(INPUT DATA Opens)

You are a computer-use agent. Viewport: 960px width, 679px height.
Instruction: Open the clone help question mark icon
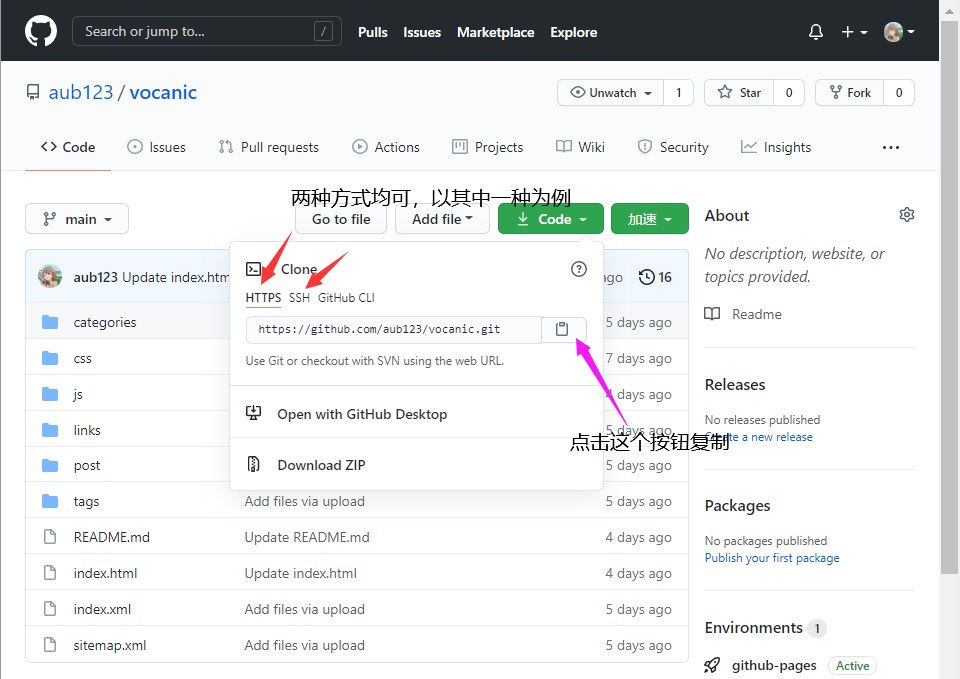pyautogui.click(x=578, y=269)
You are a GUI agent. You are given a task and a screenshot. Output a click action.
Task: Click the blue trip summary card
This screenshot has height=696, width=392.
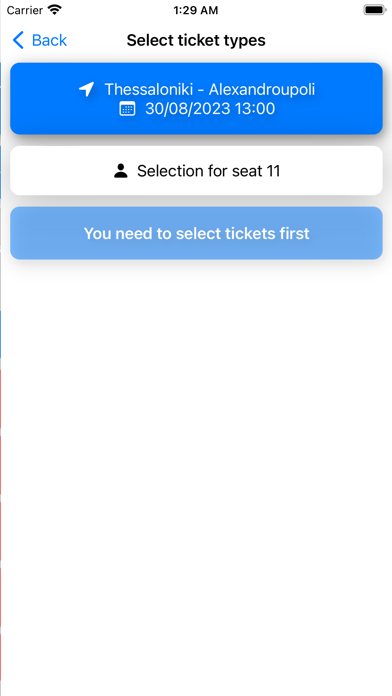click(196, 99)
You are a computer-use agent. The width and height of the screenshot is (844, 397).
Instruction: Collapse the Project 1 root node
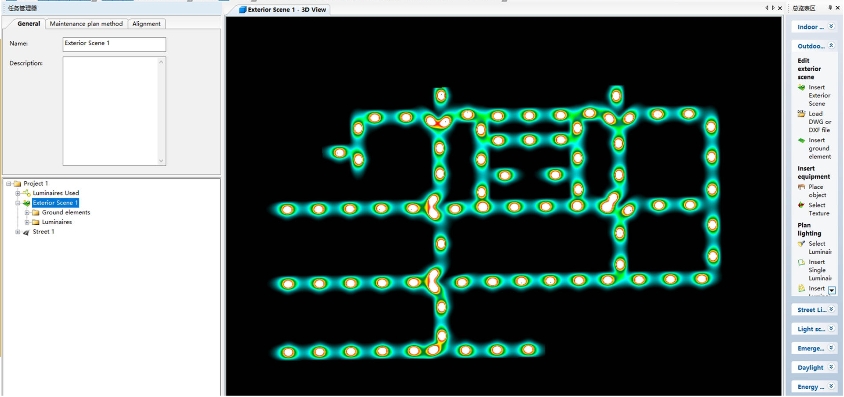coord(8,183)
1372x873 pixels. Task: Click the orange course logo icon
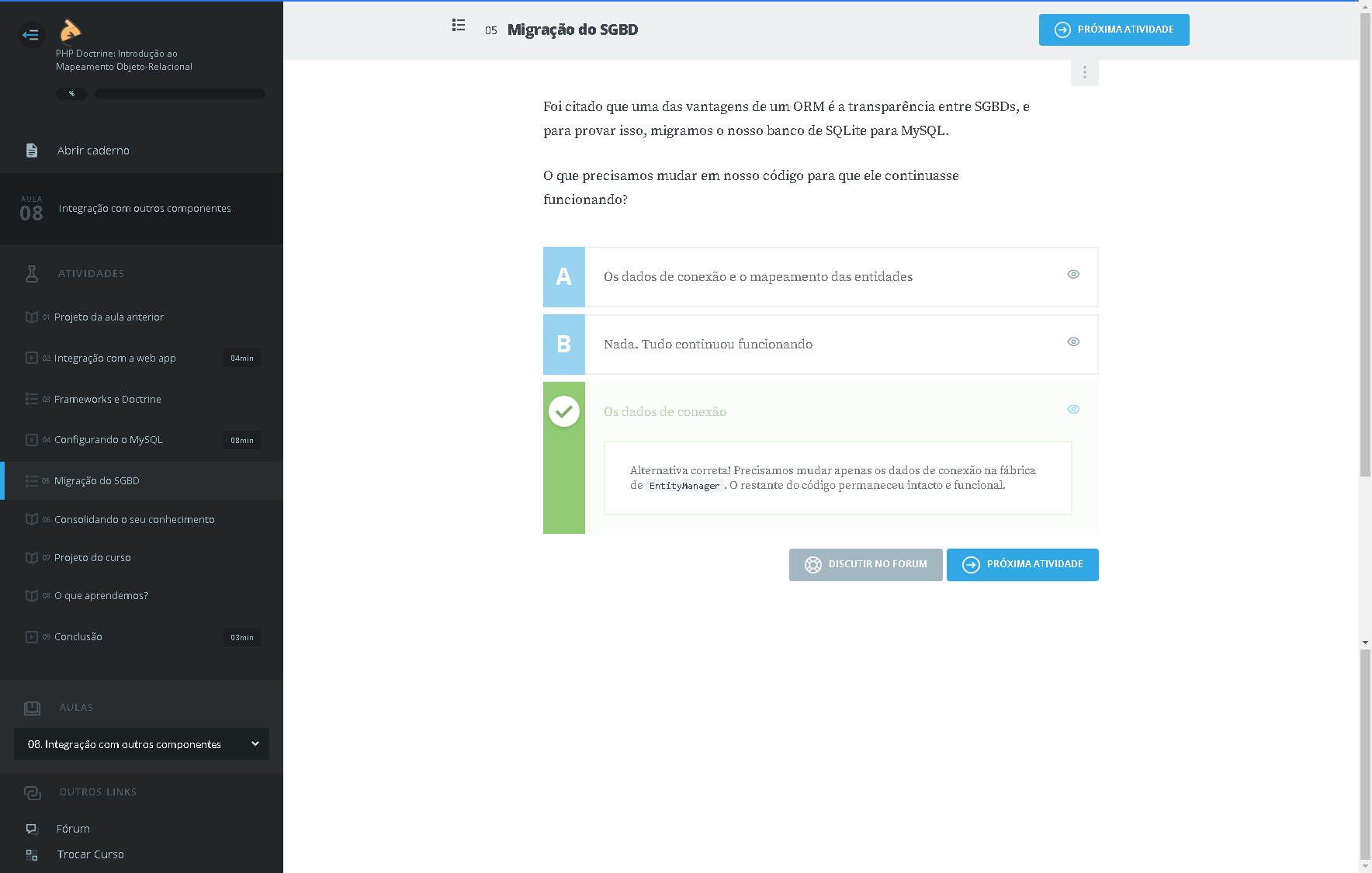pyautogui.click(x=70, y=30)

(INPUT DATA Closes)

(WHAT YOU WILL DO): Looking through the data above, copy out each line in which the string "computer" occurs.

(EXERCISE SOLUTION):
You are a computer-use agent. Viewport: 960px width, 679px height.
You are a computer-use agent. The width and height of the screenshot is (844, 397).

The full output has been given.